__Work to be completed__.
Return the full listing below, unchanged.

__Source material__.
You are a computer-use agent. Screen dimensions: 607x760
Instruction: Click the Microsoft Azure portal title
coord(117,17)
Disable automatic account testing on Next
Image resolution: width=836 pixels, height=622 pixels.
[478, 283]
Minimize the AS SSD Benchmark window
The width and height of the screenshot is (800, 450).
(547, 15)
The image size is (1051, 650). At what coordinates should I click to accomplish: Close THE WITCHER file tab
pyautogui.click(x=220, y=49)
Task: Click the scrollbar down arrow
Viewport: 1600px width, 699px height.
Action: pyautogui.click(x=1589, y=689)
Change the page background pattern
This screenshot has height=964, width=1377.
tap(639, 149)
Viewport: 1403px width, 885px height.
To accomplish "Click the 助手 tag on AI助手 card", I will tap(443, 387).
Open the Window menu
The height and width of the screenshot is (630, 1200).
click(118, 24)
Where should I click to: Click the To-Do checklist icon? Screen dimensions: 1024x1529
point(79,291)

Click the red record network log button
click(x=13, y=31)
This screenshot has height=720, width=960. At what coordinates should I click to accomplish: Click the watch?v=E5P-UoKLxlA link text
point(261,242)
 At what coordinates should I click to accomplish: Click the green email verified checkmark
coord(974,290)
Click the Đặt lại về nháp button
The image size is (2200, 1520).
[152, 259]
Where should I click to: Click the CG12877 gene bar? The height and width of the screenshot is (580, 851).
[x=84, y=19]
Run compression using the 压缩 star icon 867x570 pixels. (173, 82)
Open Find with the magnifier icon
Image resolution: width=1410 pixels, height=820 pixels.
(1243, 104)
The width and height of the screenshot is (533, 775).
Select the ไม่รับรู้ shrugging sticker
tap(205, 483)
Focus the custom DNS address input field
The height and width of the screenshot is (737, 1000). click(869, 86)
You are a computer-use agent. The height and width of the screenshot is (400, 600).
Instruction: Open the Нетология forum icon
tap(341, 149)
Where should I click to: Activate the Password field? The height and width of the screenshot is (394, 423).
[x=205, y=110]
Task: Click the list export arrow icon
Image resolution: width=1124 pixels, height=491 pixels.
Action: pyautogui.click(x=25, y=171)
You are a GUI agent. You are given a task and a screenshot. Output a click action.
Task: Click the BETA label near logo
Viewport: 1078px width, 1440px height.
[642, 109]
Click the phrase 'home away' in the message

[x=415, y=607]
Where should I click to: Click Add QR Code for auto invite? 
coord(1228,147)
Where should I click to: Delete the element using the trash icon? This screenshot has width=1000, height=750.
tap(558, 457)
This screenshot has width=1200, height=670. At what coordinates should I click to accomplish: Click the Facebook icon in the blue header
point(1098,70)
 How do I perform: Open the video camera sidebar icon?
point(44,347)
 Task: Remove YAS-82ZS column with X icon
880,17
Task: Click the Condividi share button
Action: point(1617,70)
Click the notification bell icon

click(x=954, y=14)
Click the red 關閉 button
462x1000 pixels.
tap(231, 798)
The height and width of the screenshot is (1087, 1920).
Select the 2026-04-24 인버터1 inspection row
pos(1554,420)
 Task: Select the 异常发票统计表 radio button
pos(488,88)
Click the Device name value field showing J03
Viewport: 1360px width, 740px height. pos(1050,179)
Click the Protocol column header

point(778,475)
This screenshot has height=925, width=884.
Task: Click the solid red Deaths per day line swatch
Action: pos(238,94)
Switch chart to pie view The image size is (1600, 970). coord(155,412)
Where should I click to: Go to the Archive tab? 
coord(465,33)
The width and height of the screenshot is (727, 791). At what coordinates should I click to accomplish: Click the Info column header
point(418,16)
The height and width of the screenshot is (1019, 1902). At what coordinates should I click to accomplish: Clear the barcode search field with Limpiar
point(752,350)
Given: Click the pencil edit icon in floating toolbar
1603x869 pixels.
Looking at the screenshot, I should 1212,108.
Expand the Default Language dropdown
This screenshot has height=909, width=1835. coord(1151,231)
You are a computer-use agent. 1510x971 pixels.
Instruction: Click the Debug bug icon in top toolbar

__Answer area__.
You are a computer-use agent. Screen dimensions: 607x760
Instruction: Click the Microsoft Azure portal title
coord(117,17)
Disable automatic account testing on Next
Image resolution: width=836 pixels, height=622 pixels.
[478, 283]
Minimize the AS SSD Benchmark window
The width and height of the screenshot is (800, 450).
(547, 15)
The image size is (1051, 650). At what coordinates should I click to accomplish: Close THE WITCHER file tab
pyautogui.click(x=220, y=49)
Task: Click the scrollbar down arrow
Viewport: 1600px width, 699px height.
Action: pyautogui.click(x=1589, y=689)
Change the page background pattern
This screenshot has height=964, width=1377.
tap(639, 149)
Viewport: 1403px width, 885px height.
To accomplish "Click the 助手 tag on AI助手 card", I will tap(443, 387).
Open the Window menu
The height and width of the screenshot is (630, 1200).
click(118, 24)
Where should I click to: Click the To-Do checklist icon? Screen dimensions: 1024x1529
point(79,291)

Click the red record network log button
click(x=13, y=31)
This screenshot has height=720, width=960. At what coordinates should I click to accomplish: Click the watch?v=E5P-UoKLxlA link text
point(261,242)
 At what coordinates should I click to accomplish: Click the green email verified checkmark
coord(974,290)
Click the Đặt lại về nháp button
The image size is (2200, 1520).
[152, 259]
Where should I click to: Click the CG12877 gene bar? The height and width of the screenshot is (580, 851).
[x=84, y=19]
Run compression using the 压缩 star icon 867x570 pixels. (173, 82)
Open Find with the magnifier icon
Image resolution: width=1410 pixels, height=820 pixels.
(1243, 104)
The width and height of the screenshot is (533, 775).
Select the ไม่รับรู้ shrugging sticker
tap(205, 483)
Focus the custom DNS address input field
The height and width of the screenshot is (737, 1000). click(869, 86)
You are a computer-use agent. The height and width of the screenshot is (400, 600).
Instruction: Open the Нетология forum icon
tap(341, 149)
Where should I click to: Activate the Password field? The height and width of the screenshot is (394, 423).
[x=205, y=110]
Task: Click the list export arrow icon
Image resolution: width=1124 pixels, height=491 pixels.
Action: pyautogui.click(x=25, y=171)
You are a GUI agent. You are given a task and a screenshot. Output a click action.
Task: Click the BETA label near logo
Viewport: 1078px width, 1440px height.
[642, 109]
Click the phrase 'home away' in the message

[x=415, y=607]
Where should I click to: Click Add QR Code for auto invite? 
coord(1228,147)
Where should I click to: Delete the element using the trash icon? This screenshot has width=1000, height=750.
tap(558, 457)
This screenshot has width=1200, height=670. At what coordinates should I click to accomplish: Click the Facebook icon in the blue header
point(1098,70)
 How do I perform: Open the video camera sidebar icon?
point(44,347)
 Task: Remove YAS-82ZS column with X icon
880,17
Task: Click the Condividi share button
Action: point(1617,70)
Click the notification bell icon

click(x=954, y=14)
Click the red 關閉 button
462x1000 pixels.
tap(231, 798)
The height and width of the screenshot is (1087, 1920).
Select the 2026-04-24 인버터1 inspection row
pos(1554,420)
 Task: Select the 异常发票统计表 radio button
pos(488,88)
Click the Device name value field showing J03
Viewport: 1360px width, 740px height. pos(1050,179)
Click the Protocol column header

point(778,475)
This screenshot has height=925, width=884.
Task: Click the solid red Deaths per day line swatch
Action: pos(238,94)
Switch chart to pie view The image size is (1600, 970). coord(155,412)
Where should I click to: Go to the Archive tab? 
coord(465,33)
The width and height of the screenshot is (727, 791). At what coordinates should I click to accomplish: Click the Info column header
point(418,16)
The height and width of the screenshot is (1019, 1902). At what coordinates should I click to accomplish: Clear the barcode search field with Limpiar
point(752,350)
Given: Click the pencil edit icon in floating toolbar
1603x869 pixels.
Looking at the screenshot, I should 1212,108.
Expand the Default Language dropdown
This screenshot has height=909, width=1835. coord(1151,231)
You are a computer-use agent. 1510x971 pixels.
Instruction: Click the Debug bug icon in top toolbar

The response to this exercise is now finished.